I chose to see her, and speak with acknowledgement into the yearning for the words she had always longed to hear. What I discovered was that in saying the unsaid, I birthed an entirely new possibility in my relationship with my mother.

There is often a great burden when we live with truths unspoken or damaged relationships, which are unfortunately all too common and keep us from our full expression.

It is within all of our power to speak courageously to those most significant in our lives.

Stanford Medical School recently started a “What Matters Most” Letter project in 2015 based on startling findings that many people don’t have the hard conversations before dying. In collaboration with the American Medical Association they have forged templates with the central questions common to those need to consider when confronting the end of their life.

The most powerful possibility was forging a sense of closure with someone you care bout. No regrets, nothing left unsaid. It takes courage — but that is why we are alive right? Maybe the most important letter you ever write.

Ira Byock, one of the most formative Palliative care doctors in the world in reflection on dying says there are four things that matter most in communicating for closure: Thank You. I love you. Forgive me. I forgive you.

With these words we are able to forgive, appreciate, love, and celebrate one another, enabling us to live life more fully. We can experience a sense of wholeness even in the wake of family strife, personal tragedy, or divorce, or in the face of death. “It gives us language and guidance to honor and experience what really matters most in our lives every day.”

My dad taught me these lessons through his way of being.

Legacy of Freedom born from the courage to live life fully expressed.

In our digital age, there is something so powerful about a hand written letter, the deliberate nature of an intentional acknowledgement. We all have a mother and a father, some of us brothers and sisters, sons and daughters. Some may have passed, some are living. Regardless of whether we are close or estranged, weather we have weathered the wounds that only those closest to us can inflict, they have given us the greatest gift of all — life.

In confronting the unsaid, and speaking truth to those we spent the most time with.

My father did not receive what I am sure he had hoped for in sharing his heart with his own father, he never got the words of love he hoped for, but he gave it, and in so doing he was liberated in the process. He knew his father wouldn’t die without knowing exactly how he felt about him.

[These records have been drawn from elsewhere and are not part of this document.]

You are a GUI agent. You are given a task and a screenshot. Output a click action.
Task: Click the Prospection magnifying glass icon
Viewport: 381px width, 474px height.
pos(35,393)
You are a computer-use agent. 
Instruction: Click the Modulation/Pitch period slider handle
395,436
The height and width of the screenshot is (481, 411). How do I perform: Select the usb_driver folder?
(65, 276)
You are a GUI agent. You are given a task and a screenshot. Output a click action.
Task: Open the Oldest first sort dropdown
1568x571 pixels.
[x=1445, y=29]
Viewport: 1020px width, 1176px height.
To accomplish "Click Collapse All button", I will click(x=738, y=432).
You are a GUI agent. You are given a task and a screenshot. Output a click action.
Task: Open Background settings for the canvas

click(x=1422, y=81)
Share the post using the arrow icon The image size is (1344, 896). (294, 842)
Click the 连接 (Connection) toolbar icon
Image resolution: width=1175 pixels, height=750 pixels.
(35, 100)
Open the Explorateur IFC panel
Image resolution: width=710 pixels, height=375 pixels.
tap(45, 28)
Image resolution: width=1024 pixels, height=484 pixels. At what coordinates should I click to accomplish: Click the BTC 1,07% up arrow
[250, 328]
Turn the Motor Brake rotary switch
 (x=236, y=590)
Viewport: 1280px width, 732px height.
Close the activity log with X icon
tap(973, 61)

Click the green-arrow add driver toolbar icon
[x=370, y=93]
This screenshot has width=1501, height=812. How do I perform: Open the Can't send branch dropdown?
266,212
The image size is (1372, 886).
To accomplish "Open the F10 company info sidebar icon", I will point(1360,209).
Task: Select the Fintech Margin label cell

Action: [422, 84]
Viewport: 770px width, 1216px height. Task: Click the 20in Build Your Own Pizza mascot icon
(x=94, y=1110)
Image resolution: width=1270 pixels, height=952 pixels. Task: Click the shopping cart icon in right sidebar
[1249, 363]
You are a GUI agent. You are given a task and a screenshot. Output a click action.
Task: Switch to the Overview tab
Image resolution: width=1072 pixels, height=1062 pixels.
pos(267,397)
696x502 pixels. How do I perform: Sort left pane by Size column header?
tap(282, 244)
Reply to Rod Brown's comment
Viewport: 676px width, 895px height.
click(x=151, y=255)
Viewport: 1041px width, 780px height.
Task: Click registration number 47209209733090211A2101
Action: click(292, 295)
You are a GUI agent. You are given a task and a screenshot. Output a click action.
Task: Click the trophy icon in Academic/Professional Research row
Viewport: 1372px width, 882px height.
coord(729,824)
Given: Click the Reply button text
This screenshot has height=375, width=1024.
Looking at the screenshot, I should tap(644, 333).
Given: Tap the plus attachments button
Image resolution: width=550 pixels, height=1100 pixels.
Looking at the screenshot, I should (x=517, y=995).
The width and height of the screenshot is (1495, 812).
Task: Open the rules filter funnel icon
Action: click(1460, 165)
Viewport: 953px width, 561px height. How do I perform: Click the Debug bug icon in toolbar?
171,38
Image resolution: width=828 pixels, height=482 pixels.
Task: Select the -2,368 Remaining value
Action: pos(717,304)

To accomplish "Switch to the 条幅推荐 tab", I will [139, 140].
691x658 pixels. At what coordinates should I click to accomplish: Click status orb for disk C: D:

Imagine for a moment you were diagnosed with a terminal illness and were given a week to live, how would you spend that week? Who would you spend it with and what would you say? What ‘if I were to die tomorrow’ letters would you write?

As Harriet Beecher Stowe once said, “The bitterest tears shed over graves are for words left unsaid and deeds left undone.”

Freedom looks different to all of us. For Nelson Mandela it proceeded through forgiveness, through truth and reconciliation process that birthed an entirely new possibility for a Nation and the World. For my father, it meant surrendering the legacy of stoic restraint, it meant showing up in a way that had never been modeled for him, it meant forgiveness, and it meant the courage to fully love.

Don’t let your stories, your unsung songs die in you; hearts are broken by words unspoken. The world needs your music, your people need to hear your song.

Imagine you had a week to live. I invite you to take a week (all of us can carve out a week) and give yourself the gift of this life as you want to live it, and to write a letter to those who need to hear your words most. If you are lucky, you will get a reprieve, and another week to live, where you can apply the insights garnered… and the freedom to stack your weeks towards a life more fully expressed.

Just make sure you go all the way, that you don’t let your love die on a napkin.